TASKS FOR THIS EXERCISE:
(1) From the forum thread on untangling hair, quote the stretch from "I'd go ahead" through "locks and tendrils.".
(2) In the first post of the hair-tangle thread, which products does Terri in WV say she has already tried on the matted hair? List them.

GIVEN TEXT:
******************************

# Hair suggestions please!



## Terri in WV (May 10, 2002)

My 9 yo dd has a huge ratted mess in her long curly hair where she's insisted on taking care of it herself. She was twisting it up in a bun and who knows what else she was doing to it yesterday.:smack

Anyway, I now have this huge mess that I'm trying to get undone without cutting it(I hope). I've tried de-tangler, creme rinse, a leave in conditioner, coconut oil and caster oil and it's loosened up a tad. I've tried working with it wet and dry to get it out.

Any suggestions on what else I can use/do to try and get it out before I resort to using the scissors?


----------



## Wildfire_Jewel (Nov 5, 2006)

The dog groomer where I work swears by cornstarch. She uses it on stubborn matts and only on dry fur. Maybe that would work on human hair?


----------



## nightfire (Feb 3, 2012)

Sometimes my hair gets that way. Not always sure how, and I sure do remember my mom ripping the comb painfully through my hair! I have straight hair, but its super long and likes to get itself tangled. What I do is use a wide tooth comb to comb it out. I also will spray a detangler on it just so it doesn't retangle itself while I'm combing it out. I also would recommend starting at the bottom and working your way up towards her scalp. Freeing the ends seems to make it easier to get out the knots higher up in the hair without compounding them into a super knot. It will take a little time, but that's the only way I've been successful without actually ripping out all of my hair. If you hold the knot above where you are combing, it might hurt a little less for your daughter. 

Good luck and I hope you don't have to resort to cutting it out!


----------



## Terri in WV (May 10, 2002)

I have curly hair also and have occasionally had it matt up a little, but not like what she has it now. I can't even find the ends, its like one big golf ball size matted glob! I've used the speciality combs and brushes and even resorted to using a fork to try and break it up some.

She's out in the pool now. I had to take a break from the aggravation. I'll let it dry and then try the corn starch. She didn't like it when I told her that her hair looked like an old matted dog.:heh:

I'd go ahead and cut it, but she'd lose most of her hair(about 8") and she likes to put it up in a pony. That and her hair doesn't grow very fast at all.


----------



## Cabin Fever (May 10, 2002)

You might want to ask this question on the Fiber Forum. They are always discussing ways of detangling and arranging raw wool locks and tendrils.


----------



## Loriann1971 (Sep 1, 2005)

My 7 year old is the queen of knotted hair. I can comb it out and it is perfect and she will walk across the room and have knots in her hair when she comes back. LOL

These are some of my tricks.

******************************

EXCERPTED RECORDS:
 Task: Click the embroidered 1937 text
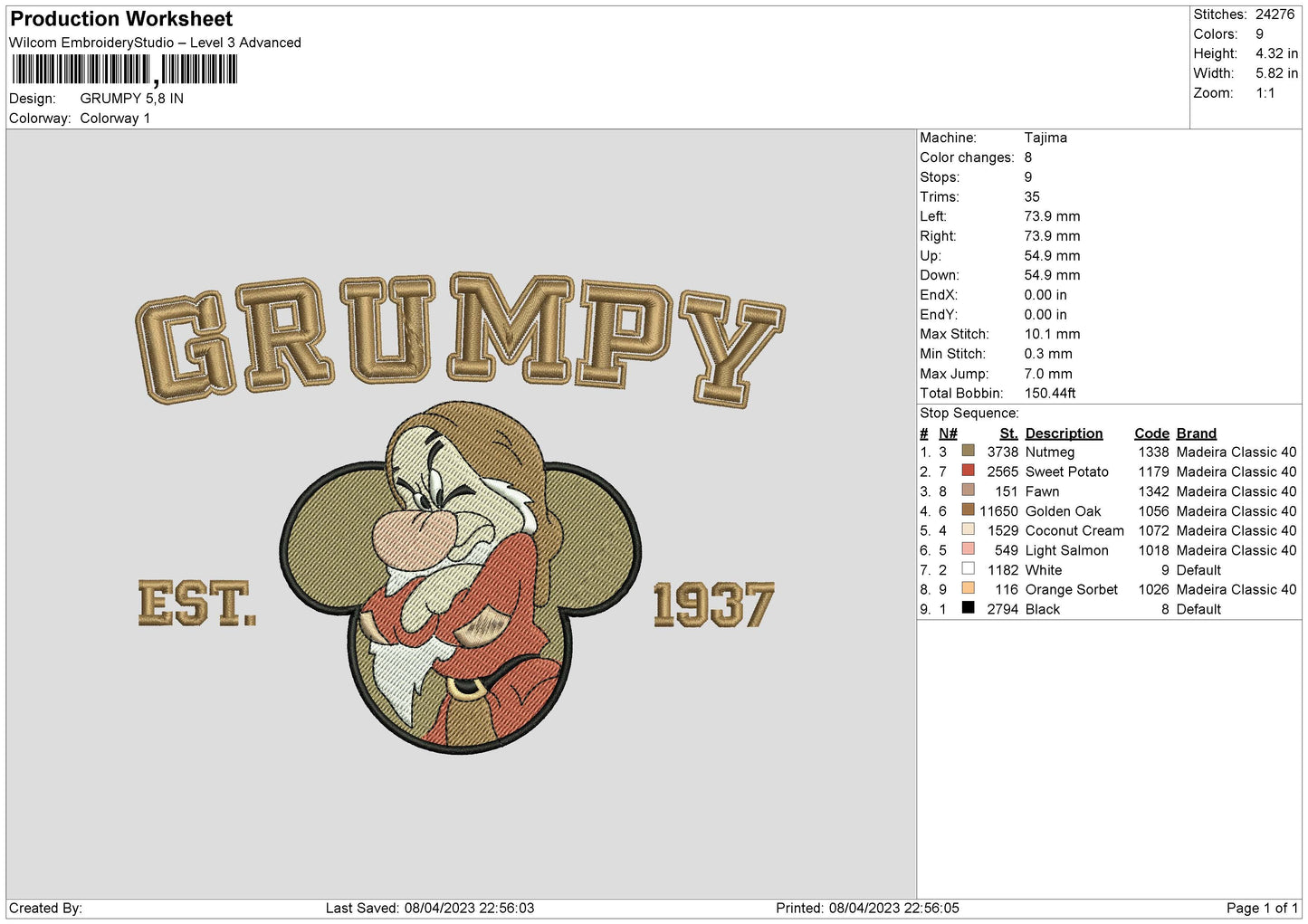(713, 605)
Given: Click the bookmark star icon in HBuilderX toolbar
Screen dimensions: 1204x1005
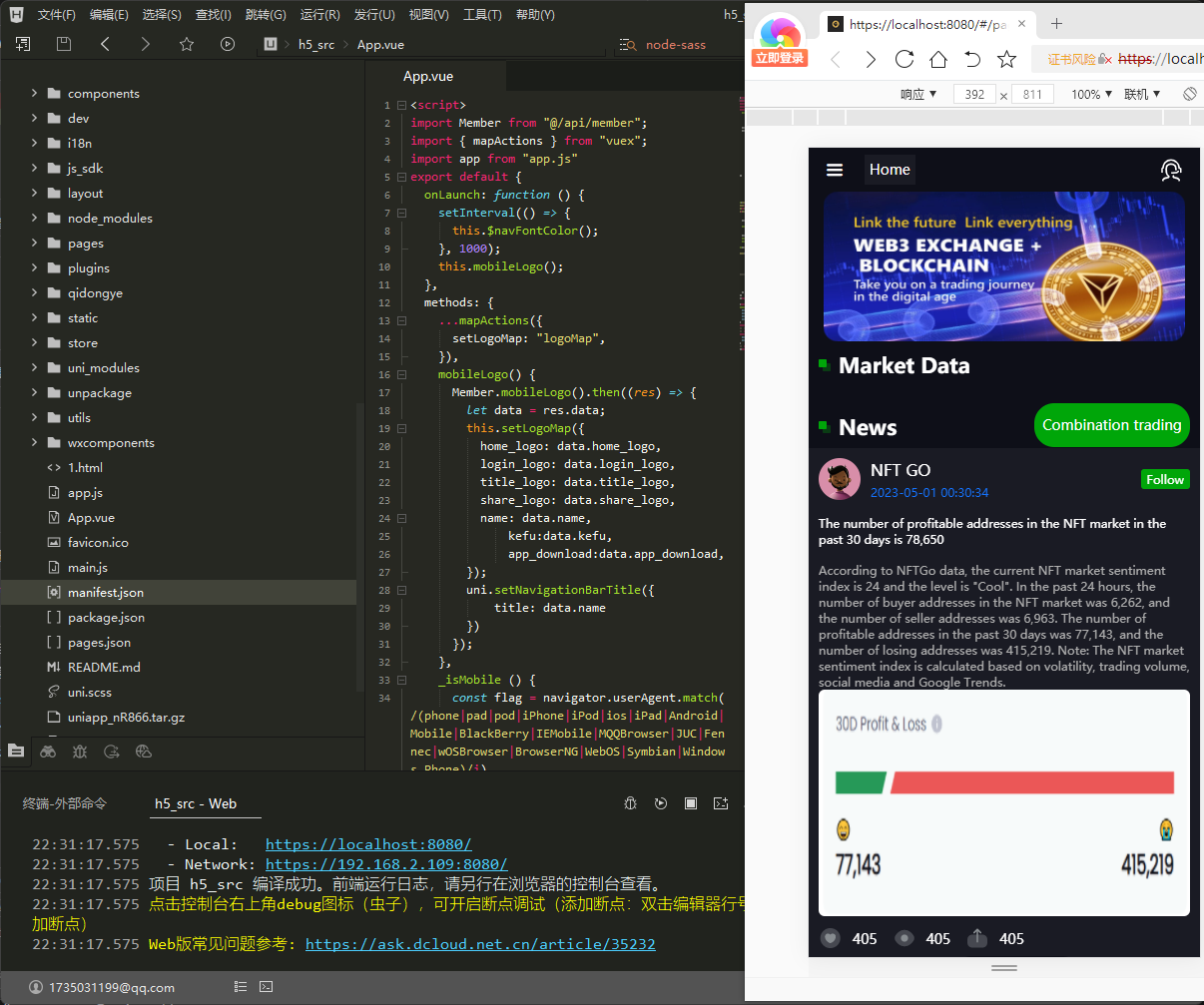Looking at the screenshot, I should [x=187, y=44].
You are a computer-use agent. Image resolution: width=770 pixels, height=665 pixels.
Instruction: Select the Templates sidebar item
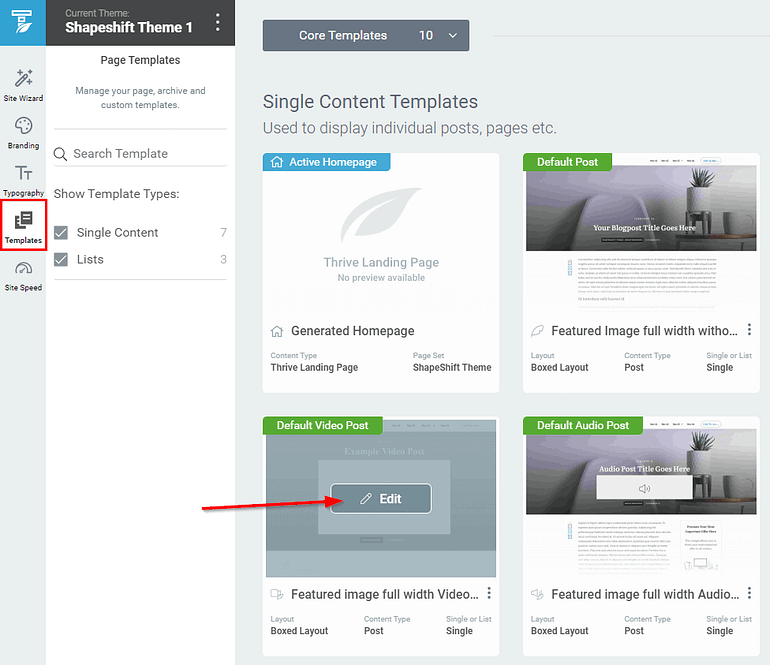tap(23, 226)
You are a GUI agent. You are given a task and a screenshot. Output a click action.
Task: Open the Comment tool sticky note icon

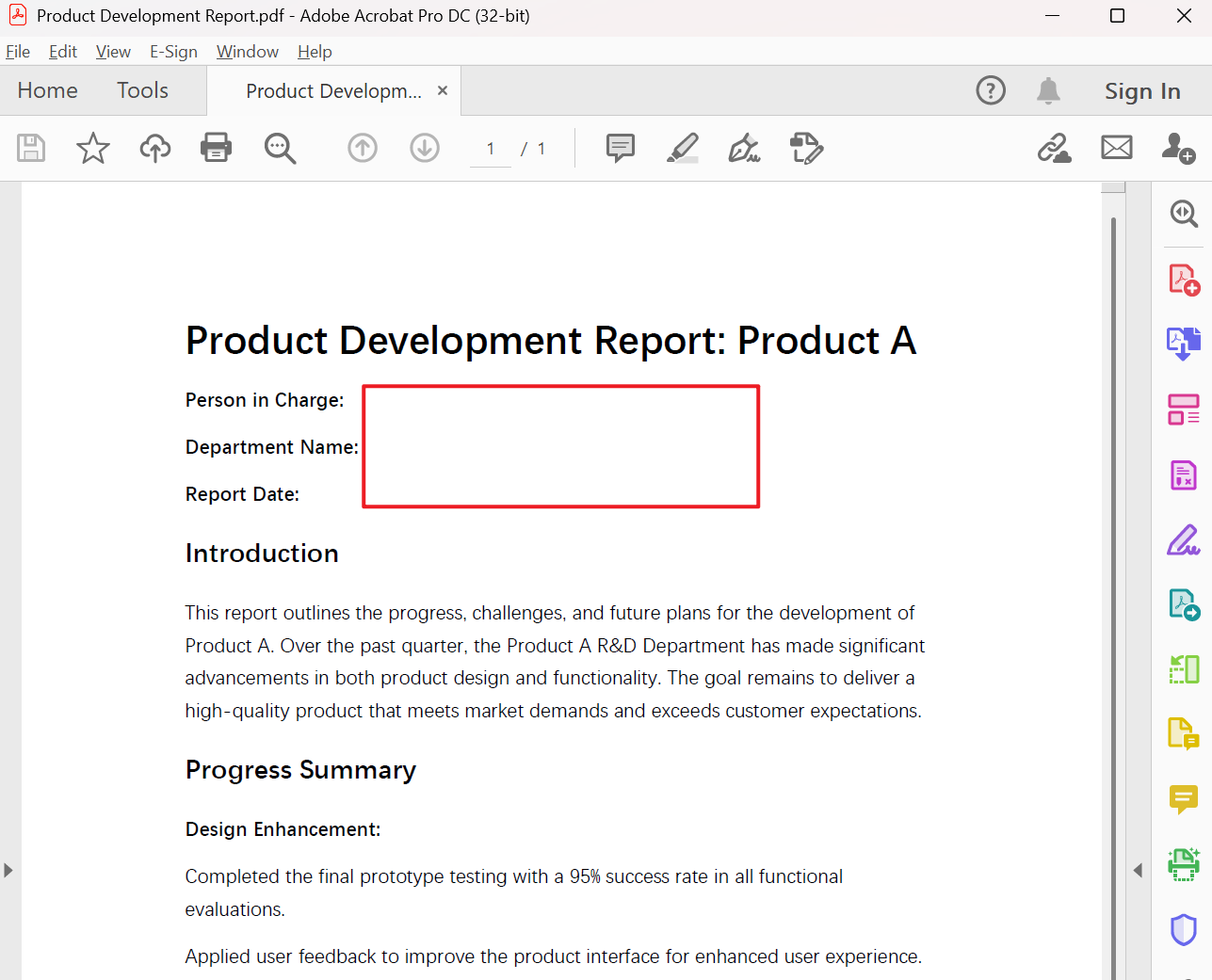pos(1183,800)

******************************

SOLUTION SET:
(1)
I'd go ahead and cut it, but she'd lose most of her hair(about 8") and she likes to put it up in a pony. That and her hair doesn't grow very fast at all.


----------



## Cabin Fever (May 10, 2002)

You might want to ask this question on the Fiber Forum. They are always discussing ways of detangling and arranging raw wool locks and tendrils.

(2)
- de-tangler
- creme rinse
- a leave in conditioner
- coconut oil
- caster oil